Westmoor High School is a public high school in Daly City, California, United States. It serves grades 9 through 12 as part of the Jefferson Union High School District (JUHSD). It generally serves the residents of Daly City, Pacifica, and Colma. It was recently selected as a California Distinguished School.

==History==
Westmoor High School was established in 1956 as the primary high school to serve the new Westlake neighborhood on the west side of Daly City.

In the school years of 2004, 2005, and 2006, Westmoor became eligible for California Distinguished School status, but was not awarded the designation until 2009. In recent years, its California Standardized Test scores have risen to an 8/10.
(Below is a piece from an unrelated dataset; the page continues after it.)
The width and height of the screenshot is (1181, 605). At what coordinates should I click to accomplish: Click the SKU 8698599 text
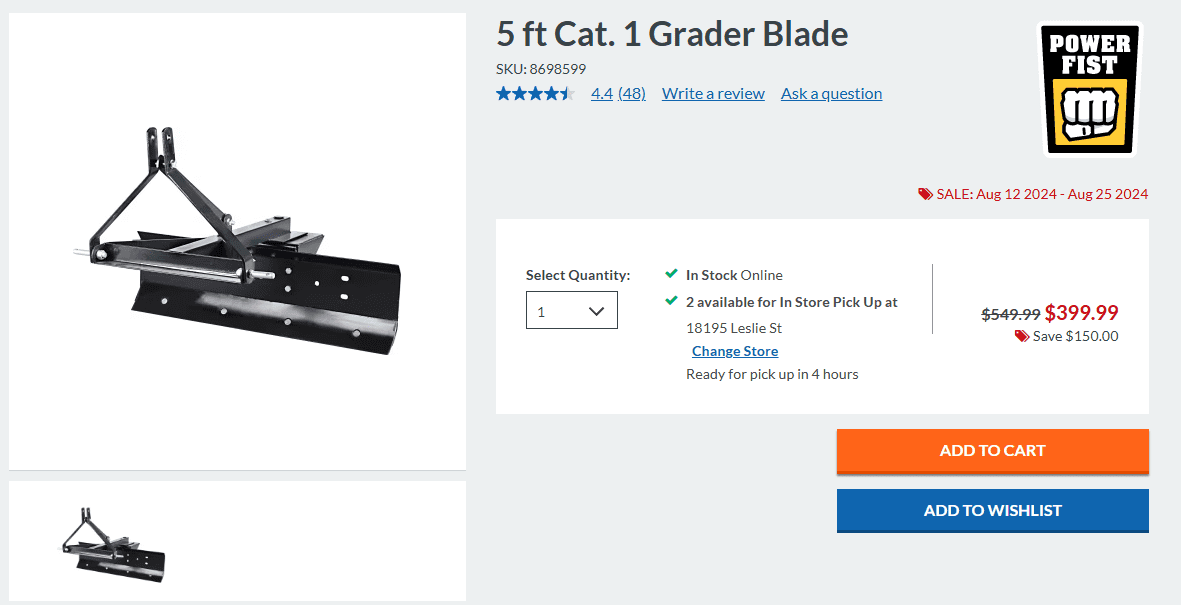pos(541,69)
Throughout the years, numerous individuals, such as participants in the Civil Rights Movement and numerous California politicians, have visited Westmoor. In 2004, Democratic presidential candidate John Kerry made a campaign stop at Westmoor, speaking publicly in the main gymnasium.

==Campus==

Quad

The original campus building, designed by architect Mario J. Ciampi, attracted national acclaim due to its modern design elements. The building was sometimes called the "Glass Palace" due to the extensive use of architectural glass in its design. Ciampi received an honor award from the American Institute of Architects in 1959 for his work on Westmoor. The campus is built on what was previously a pig farm and ranch.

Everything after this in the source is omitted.